_AIM_: Copy the lines of the data from the one containing "This screenshot has width=813, height=629." through the end of the data, both ends included, and leave out the pictures.
— start —
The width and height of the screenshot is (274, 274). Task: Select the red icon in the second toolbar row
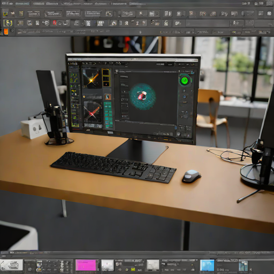point(55,22)
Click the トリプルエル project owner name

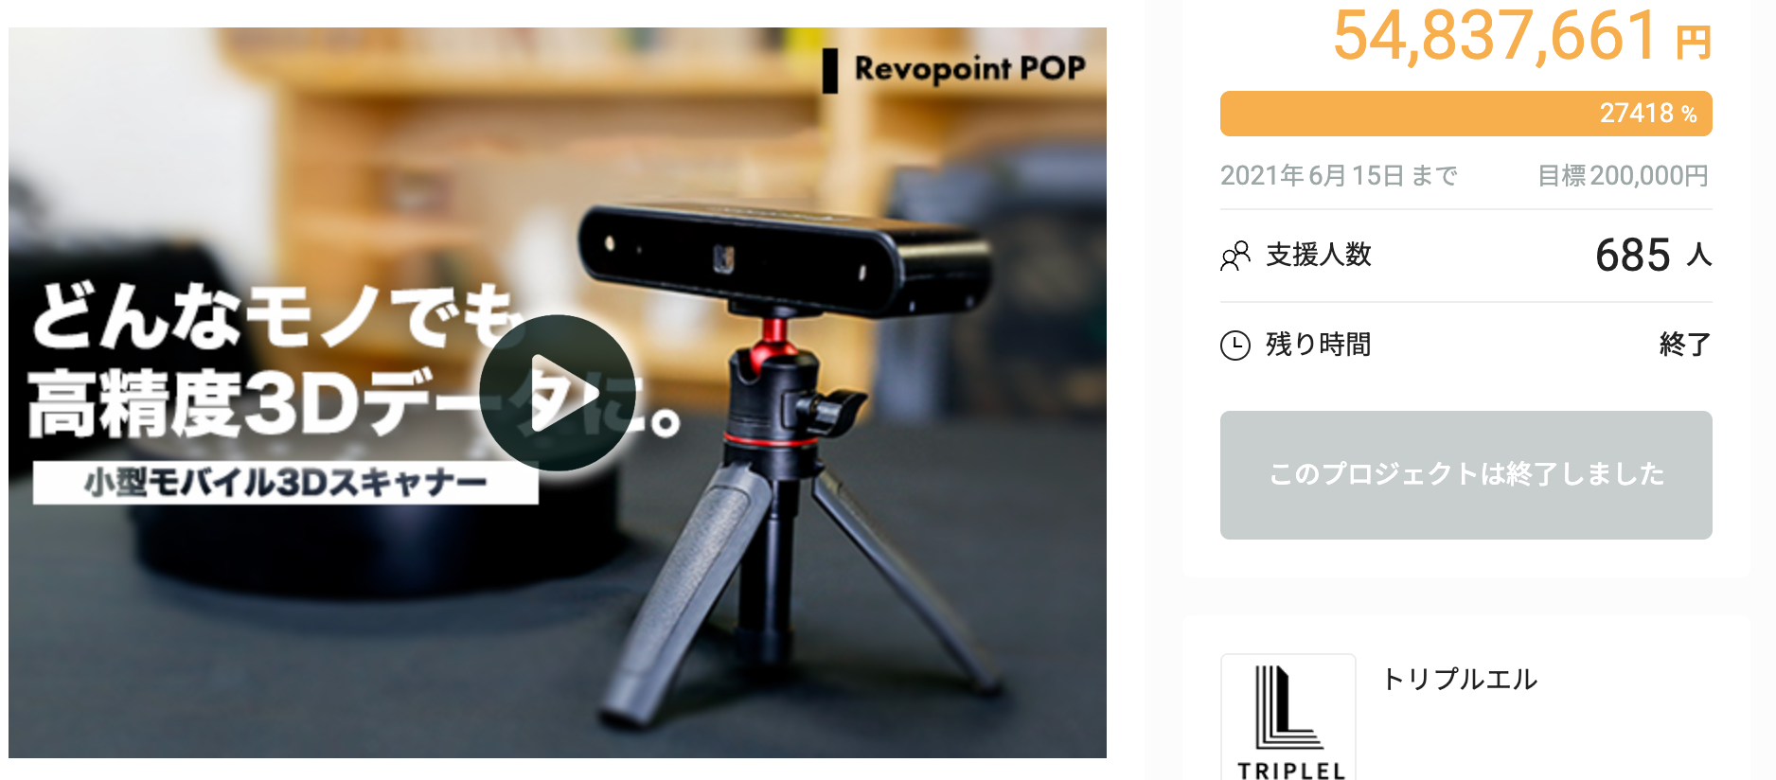click(x=1460, y=680)
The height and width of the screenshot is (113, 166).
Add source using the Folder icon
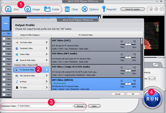pyautogui.click(x=47, y=9)

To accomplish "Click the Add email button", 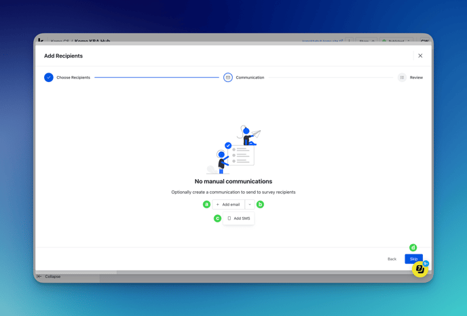I will click(228, 204).
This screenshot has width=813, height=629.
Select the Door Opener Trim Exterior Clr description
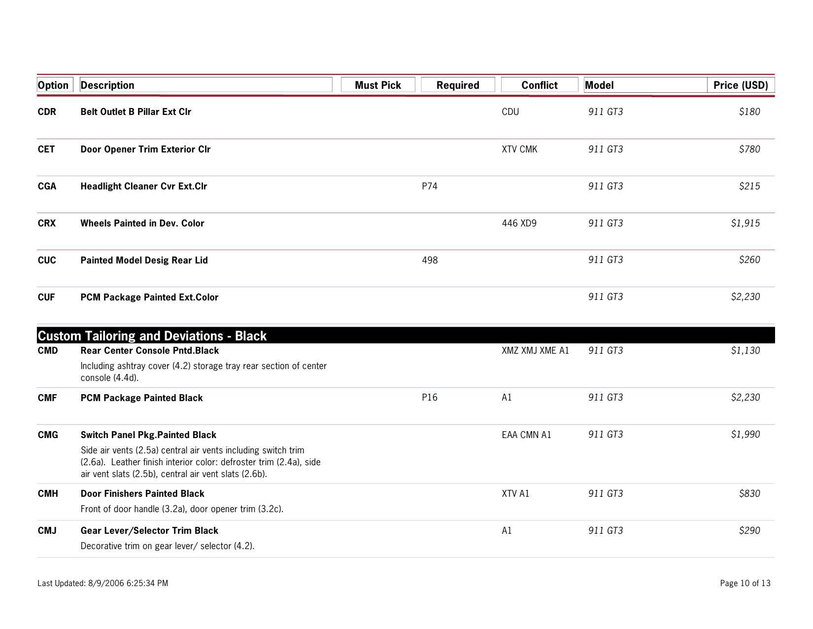[x=145, y=149]
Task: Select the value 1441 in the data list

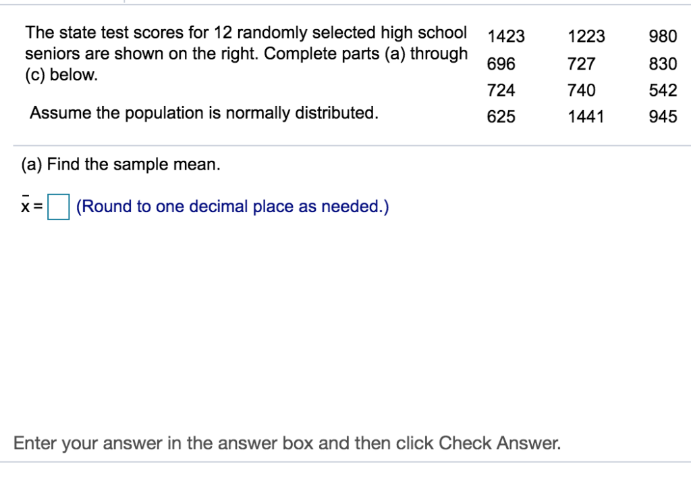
— end —
_EXERCISE OUTPUT_:
This screenshot has width=813, height=629.
Select the Door Opener Trim Exterior Clr description
[x=145, y=149]
Task: Select the value 1441 in the data list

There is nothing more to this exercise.